Massachusetts Avenue Project's Mobile Market has been providing fresh fruits and vegetables to neighborhoods that don't have close access to grocery stores.

"In some of the neighborhoods we're in, everyone is doing all of their grocery shopping at like a Dollar General-type place that has nothing fresh," said Danielle Rovillo, MAP's markets director. 

Their traveling market makes different stops Tuesday through Friday from June until November. The produce grown in their garden or sourced from local farmers is then sold at an affordable price, accepting cash, SNAP or WIC.

While the concept of a mobile market is a way to help those neighborhoods that don't have other options, Massachusetts Avenue Project hopes that this will help neighborhoods, like the Fruit Belt, establish a more permanent solution.
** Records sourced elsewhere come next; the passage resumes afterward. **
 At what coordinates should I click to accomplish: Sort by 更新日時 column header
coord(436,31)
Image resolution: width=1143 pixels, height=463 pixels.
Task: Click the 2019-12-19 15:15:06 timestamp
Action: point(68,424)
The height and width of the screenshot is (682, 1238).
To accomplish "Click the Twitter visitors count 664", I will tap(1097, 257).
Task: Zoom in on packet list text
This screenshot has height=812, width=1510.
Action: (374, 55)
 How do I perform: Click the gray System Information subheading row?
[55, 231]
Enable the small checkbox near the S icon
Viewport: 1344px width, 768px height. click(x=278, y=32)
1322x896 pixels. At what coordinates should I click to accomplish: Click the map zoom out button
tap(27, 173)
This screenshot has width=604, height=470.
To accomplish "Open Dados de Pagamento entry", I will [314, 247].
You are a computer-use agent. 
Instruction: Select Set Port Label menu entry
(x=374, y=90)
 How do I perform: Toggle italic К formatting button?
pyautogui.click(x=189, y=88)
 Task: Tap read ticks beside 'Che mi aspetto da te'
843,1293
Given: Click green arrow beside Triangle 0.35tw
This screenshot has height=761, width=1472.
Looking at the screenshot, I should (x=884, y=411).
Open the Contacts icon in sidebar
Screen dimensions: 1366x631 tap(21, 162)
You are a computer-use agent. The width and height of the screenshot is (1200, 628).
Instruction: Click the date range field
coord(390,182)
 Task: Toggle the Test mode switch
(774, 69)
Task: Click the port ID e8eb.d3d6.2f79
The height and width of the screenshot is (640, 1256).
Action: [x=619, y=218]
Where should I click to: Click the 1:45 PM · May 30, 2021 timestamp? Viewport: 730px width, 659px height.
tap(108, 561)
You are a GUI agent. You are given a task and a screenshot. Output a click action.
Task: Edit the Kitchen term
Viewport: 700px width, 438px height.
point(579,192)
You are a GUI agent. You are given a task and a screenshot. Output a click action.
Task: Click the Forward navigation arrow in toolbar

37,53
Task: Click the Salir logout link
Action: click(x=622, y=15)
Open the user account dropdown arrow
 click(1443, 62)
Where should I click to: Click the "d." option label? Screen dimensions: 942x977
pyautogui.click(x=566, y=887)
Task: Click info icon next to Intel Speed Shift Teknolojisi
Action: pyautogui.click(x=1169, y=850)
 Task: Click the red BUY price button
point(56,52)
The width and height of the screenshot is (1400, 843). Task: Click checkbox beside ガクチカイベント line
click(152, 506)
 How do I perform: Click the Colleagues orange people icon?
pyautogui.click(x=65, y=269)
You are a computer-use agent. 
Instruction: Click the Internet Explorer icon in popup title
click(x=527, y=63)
"I hope that that business that we've built and that momentum that we built can translate to either a permanent farmer's market in a neighborhood," Rovillo said. "Sometimes I try to talk to corner store owners and say 'hey I'm a couple blocks from you, this is the kind of volume I'm selling of these items, you could carry these items in your store and I could go to a different neighborhood and help them,' so I hope that it translates like that over time."